● AIM OF THE TASK: Copy out the full excerpt on marriage practices and the crisis of masculinity in India, word for word.

● EXCERPTED TEXT:

Interregional differences in the timing and extent of fertility decline (and other demographic parameters) are echoed in longstanding regional differences in marriage practices and employment generation. The ‘crisis of masculinity’ (Chowdhry, 2005) and wide class differences in men’s ability to marry at a conventionally appropriate age, and the economic exchanges associated with marriage are likely to be most acute in the populous states of north and north-west India, where employment opportunities are particularly limited. In the south, fertility declined sooner and with less sex bias than in the north, and there are generally more employment opportunities. Further, urban India may look rather different from the rural areas: for instance, urban middle-class consumption ambitions put greater pressure on brides’ families to provide generous dowries much earlier than in the rural areas. Yet, even in villages, dowries now include new consumer goods and large sums of cash. In addition, marriages continue to be mainly arranged by family elders, and this will probably remain the norm for many years to come. Although ‘love marriages’ are widely regarded as dishonourable, they do occur, probably more commonly in urban areas, and they rarely entail dowry or brideprice payments. To the extent that such marriages become more common, we might expect to see a shift in marriage practices.
Overall, however, recent data suggest that economic inequality has increased during the period of economic liberalization, so we should not expect the homogenization of marriage markets in the near future (Sarkar and Mehta, 2010). Educated and securely employed men will probably continue to command large dowries when they marry. And increasing numbers of poor men will probably have to wait many years to marry or will simply fail to marry at all, which Guilmoto (2010) predicts will undermine the patriarchal system from which son preferences derive—although he also predicts more forced marriage, trafficking of women, and rape. One does not need to agree with (p.124) all the predictions of Hudson and den Boer (2004) that the growing numbers of unmarried young men in India (and Asia more generally) pose a threat to national and international security through rising levels of criminality and violence (in general, as well as against women). But this does not mean that we should ignore the crisis of masculinity faced by young men who cannot achieve the respectable adult roles of husband and breadwinner.

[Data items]
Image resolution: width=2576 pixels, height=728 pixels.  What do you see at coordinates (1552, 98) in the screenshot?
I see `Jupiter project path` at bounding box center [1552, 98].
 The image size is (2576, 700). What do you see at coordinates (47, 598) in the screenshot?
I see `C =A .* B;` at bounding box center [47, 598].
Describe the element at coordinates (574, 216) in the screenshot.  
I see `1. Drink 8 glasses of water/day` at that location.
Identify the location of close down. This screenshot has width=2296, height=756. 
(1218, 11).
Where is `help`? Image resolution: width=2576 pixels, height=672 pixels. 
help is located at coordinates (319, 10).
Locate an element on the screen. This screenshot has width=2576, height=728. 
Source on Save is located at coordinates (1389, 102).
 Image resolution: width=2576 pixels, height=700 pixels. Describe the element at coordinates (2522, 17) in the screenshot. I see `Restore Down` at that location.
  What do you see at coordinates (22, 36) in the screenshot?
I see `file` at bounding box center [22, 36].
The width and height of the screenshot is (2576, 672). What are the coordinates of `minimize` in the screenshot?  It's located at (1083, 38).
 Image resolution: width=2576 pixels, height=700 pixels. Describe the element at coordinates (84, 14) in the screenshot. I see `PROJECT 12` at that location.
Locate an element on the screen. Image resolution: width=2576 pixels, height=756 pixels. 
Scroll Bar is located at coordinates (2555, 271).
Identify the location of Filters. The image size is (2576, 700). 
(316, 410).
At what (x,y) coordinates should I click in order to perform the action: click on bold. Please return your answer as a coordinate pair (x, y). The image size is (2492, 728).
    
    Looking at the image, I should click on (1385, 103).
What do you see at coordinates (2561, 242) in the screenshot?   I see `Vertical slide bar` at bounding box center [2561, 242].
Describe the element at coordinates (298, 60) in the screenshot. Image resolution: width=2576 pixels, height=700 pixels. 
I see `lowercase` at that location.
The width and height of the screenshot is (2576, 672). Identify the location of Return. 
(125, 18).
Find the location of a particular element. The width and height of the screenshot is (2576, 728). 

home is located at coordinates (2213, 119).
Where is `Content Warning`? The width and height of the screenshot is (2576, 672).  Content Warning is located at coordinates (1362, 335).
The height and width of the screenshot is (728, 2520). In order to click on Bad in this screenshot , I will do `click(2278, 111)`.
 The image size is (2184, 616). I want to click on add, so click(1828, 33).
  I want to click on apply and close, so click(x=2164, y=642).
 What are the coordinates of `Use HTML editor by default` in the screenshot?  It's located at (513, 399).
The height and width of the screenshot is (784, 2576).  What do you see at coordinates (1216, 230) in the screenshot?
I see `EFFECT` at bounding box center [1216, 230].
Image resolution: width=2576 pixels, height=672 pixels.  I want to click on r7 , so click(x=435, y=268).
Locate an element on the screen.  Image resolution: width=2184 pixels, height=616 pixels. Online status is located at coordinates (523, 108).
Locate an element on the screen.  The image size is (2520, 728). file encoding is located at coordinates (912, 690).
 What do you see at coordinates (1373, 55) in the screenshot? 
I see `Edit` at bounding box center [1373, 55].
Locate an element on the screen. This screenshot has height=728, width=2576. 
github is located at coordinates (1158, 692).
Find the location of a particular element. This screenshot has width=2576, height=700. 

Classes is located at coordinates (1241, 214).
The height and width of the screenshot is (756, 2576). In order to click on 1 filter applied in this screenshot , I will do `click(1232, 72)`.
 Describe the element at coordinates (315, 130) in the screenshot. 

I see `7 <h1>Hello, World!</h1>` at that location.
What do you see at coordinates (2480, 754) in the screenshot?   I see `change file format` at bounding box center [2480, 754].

● TASK RESULT:
Interregional differences in the timing and extent of fertility decline (and other demographic parameters) are echoed in longstanding regional differences in marriage practices and employment generation. The ‘crisis of masculinity’ (Chowdhry, 2005) and wide class differences in men’s ability to marry at a conventionally appropriate age, and the economic exchanges associated with marriage are likely to be most acute in the populous states of north and north-west India, where employment opportunities are particularly limited. In the south, fertility declined sooner and with less sex bias than in the north, and there are generally more employment opportunities. Further, urban India may look rather different from the rural areas: for instance, urban middle-class consumption ambitions put greater pressure on brides’ families to provide generous dowries much earlier than in the rural areas. Yet, even in villages, dowries now include new consumer goods and large sums of cash. In addition, marriages continue to be mainly arranged by family elders, and this will probably remain the norm for many years to come. Although ‘love marriages’ are widely regarded as dishonourable, they do occur, probably more commonly in urban areas, and they rarely entail dowry or brideprice payments. To the extent that such marriages become more common, we might expect to see a shift in marriage practices.
Overall, however, recent data suggest that economic inequality has increased during the period of economic liberalization, so we should not expect the homogenization of marriage markets in the near future (Sarkar and Mehta, 2010). Educated and securely employed men will probably continue to command large dowries when they marry. And increasing numbers of poor men will probably have to wait many years to marry or will simply fail to marry at all, which Guilmoto (2010) predicts will undermine the patriarchal system from which son preferences derive—although he also predicts more forced marriage, trafficking of women, and rape. One does not need to agree with (p.124) all the predictions of Hudson and den Boer (2004) that the growing numbers of unmarried young men in India (and Asia more generally) pose a threat to national and international security through rising levels of criminality and violence (in general, as well as against women). But this does not mean that we should ignore the crisis of masculinity faced by young men who cannot achieve the respectable adult roles of husband and breadwinner.